Earthquakes in London is a play by Mike Bartlett. It received its world premiere at the Royal National's Cottesloe Theatre on 4 August 2010, following previews from 29 July 2010. The production was directed by Rupert Goold in a co-production with Headlong. The play was also published in 2010.

==Plot==
The play centres on the lives and loves of three sisters, abandoned long ago by their doom-mongering father. The father is a prominent climate scientist played by Bill Paterson who predicts environmental apocalypse. The eldest sister (Lia Williams) is a cabinet minister who plans to halt all airport expansion, choosing environment over economy. The middle sister (Anna Madeley) is heavily pregnant and growing increasingly depressed about the uncertain future her child is being born into. The youngest sister is a rebellious teenager and frequent nuisance to her career-minded eldest sister. As the three women attempt, in their own different ways, to come to terms with the fact that their father's pessimistic forecasts may be right, Freya, the middle sister, contemplates suicide to avoid bringing her child into an apocalyptic future and an opportunity presents itself for reconciliation with their estranged misanthropic father.

==Original cast==
The original cast includes Lucy May Barker, Gary Carr, Clive Hayward, Brian Ferguson, Polly Frame, Tom Goodman-Hill, Michael Gould, Anna Madeley, Bill Paterson, Jessica Raine, Geoffrey Streatfeild and Lia Williams.

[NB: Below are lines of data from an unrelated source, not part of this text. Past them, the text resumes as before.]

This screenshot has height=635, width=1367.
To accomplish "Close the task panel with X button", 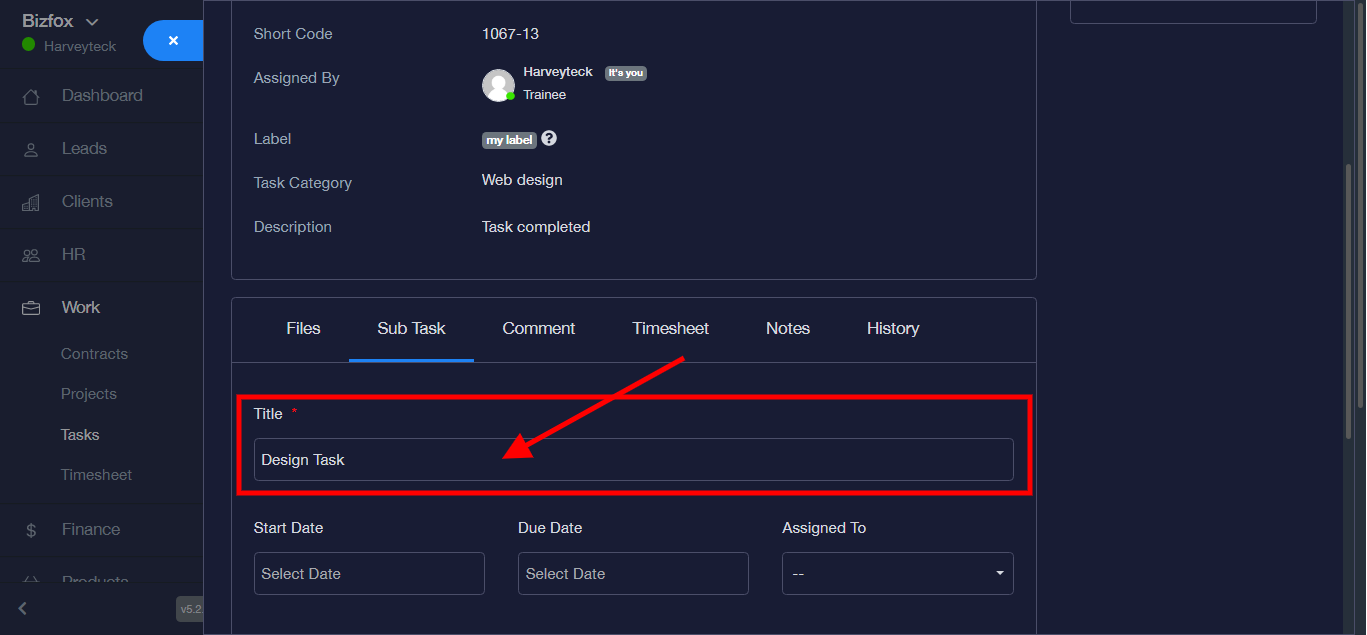I will (x=173, y=41).
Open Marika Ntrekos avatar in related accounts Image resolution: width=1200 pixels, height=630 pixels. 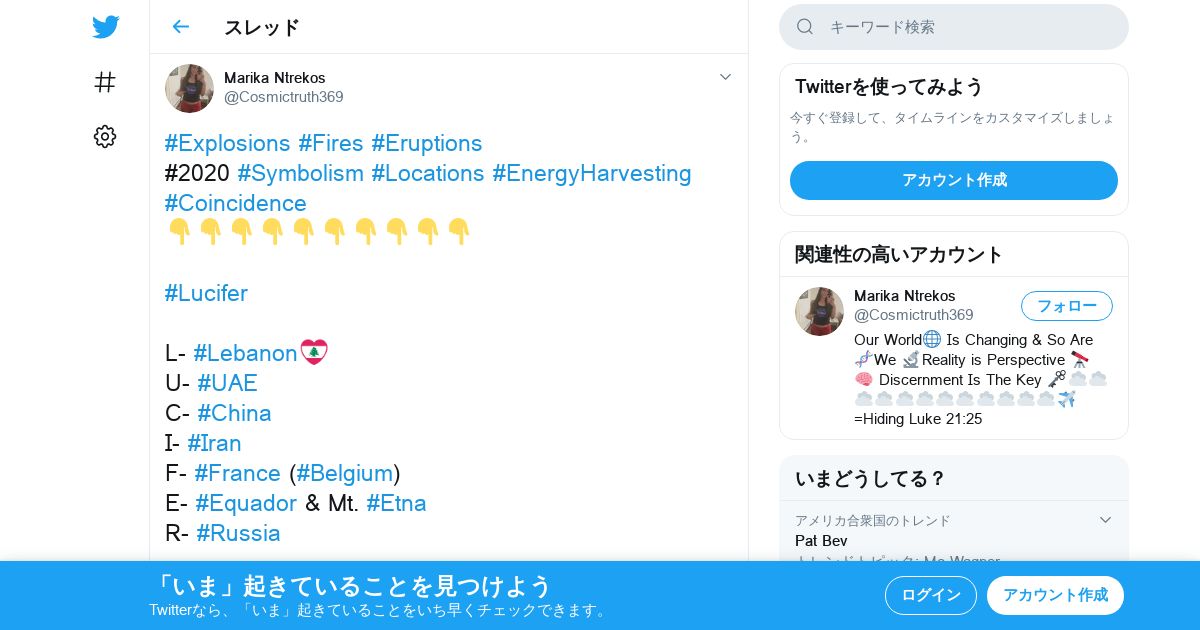tap(819, 311)
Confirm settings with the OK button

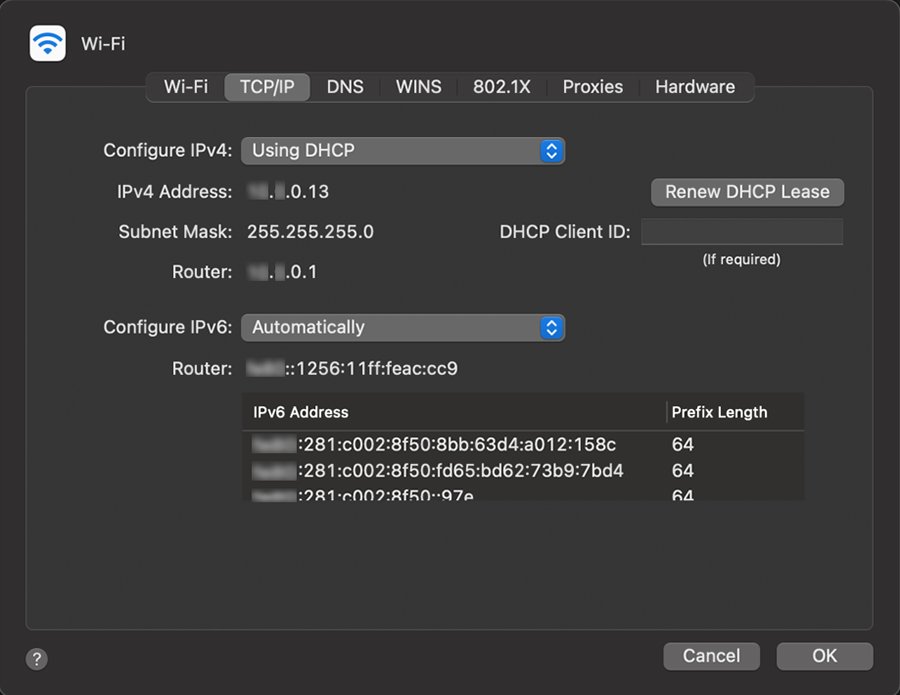(x=824, y=656)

Jessica Raine and Tom Goodman-Hill met while performing the play and later married.

==Reception==
The National Theatre/Headlong production received generally positive reviews, with The Guardian, The Independent, The Telegraph and Time Out all awarding the production four stars.

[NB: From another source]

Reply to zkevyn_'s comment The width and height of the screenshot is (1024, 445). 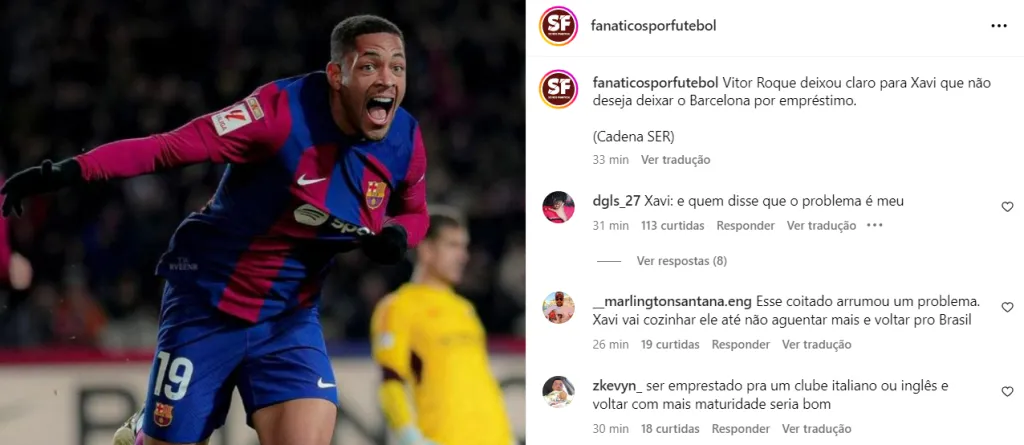(741, 429)
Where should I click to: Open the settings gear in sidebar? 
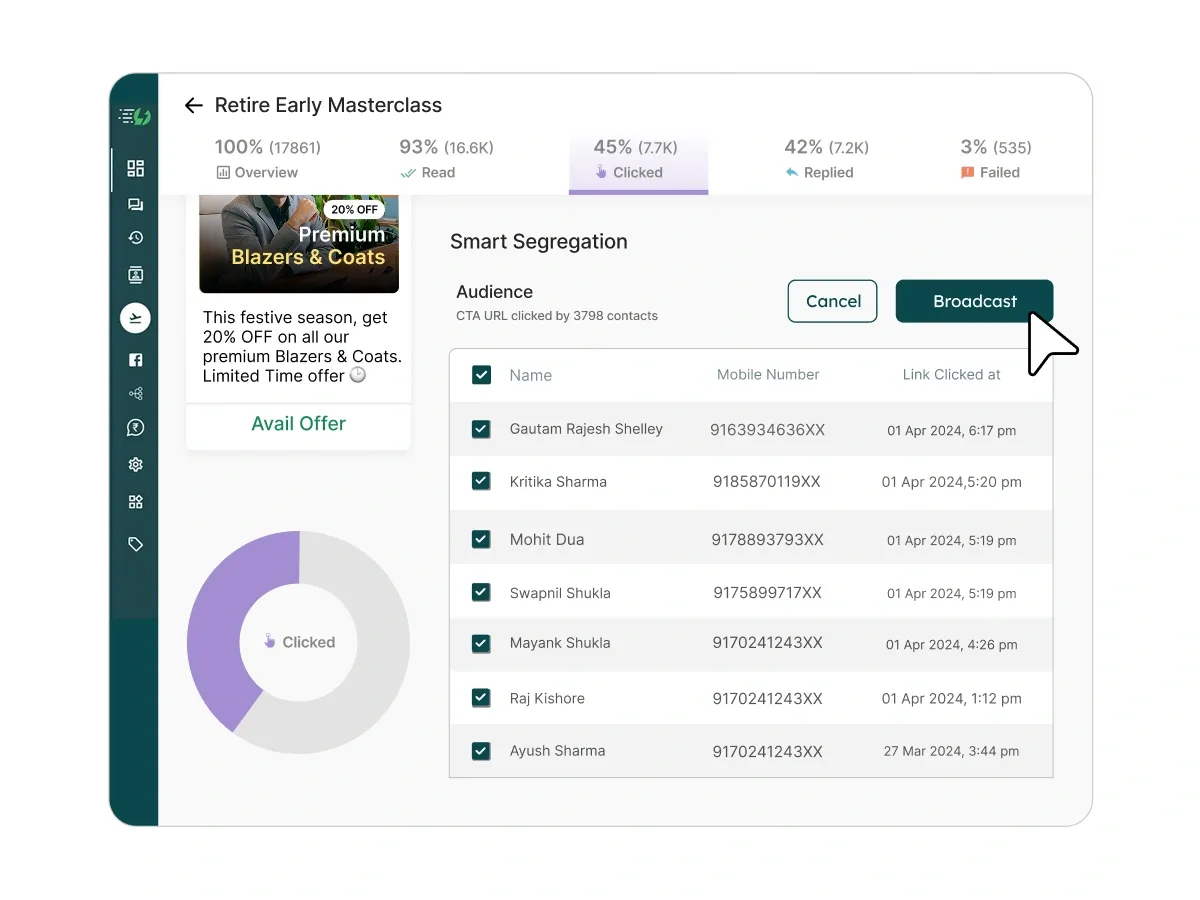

Rupert Goold was "longlisted" for the 2010 Evening Standard Theatre Awards for his direction of the original production. Miriam Buether received the set design award, and she was also shortlisted for the 2011 Laurence Olivier Awards.

==Trivia==
In 2013, one of Toi Whakaari: NZ Drama School's performances of Earthquakes in London was cancelled due to earthquake activity in New Zealand. Hours before the show opening (16 August) there were two 6 magnitude earthquakes, along with several 4 and 5 magnitude earthquakes. It was decided to cancel that evening's performance.

In May 2015, one of Yateley School's AS Drama groups performed the play. The next day, an earthquake was reported in Kent.

In October 2019, the Trafalgar Theatre Group performed the play in Gibraltar. The next day a 4.5 magnitude earthquake was reported in Andalusia 30 miles away.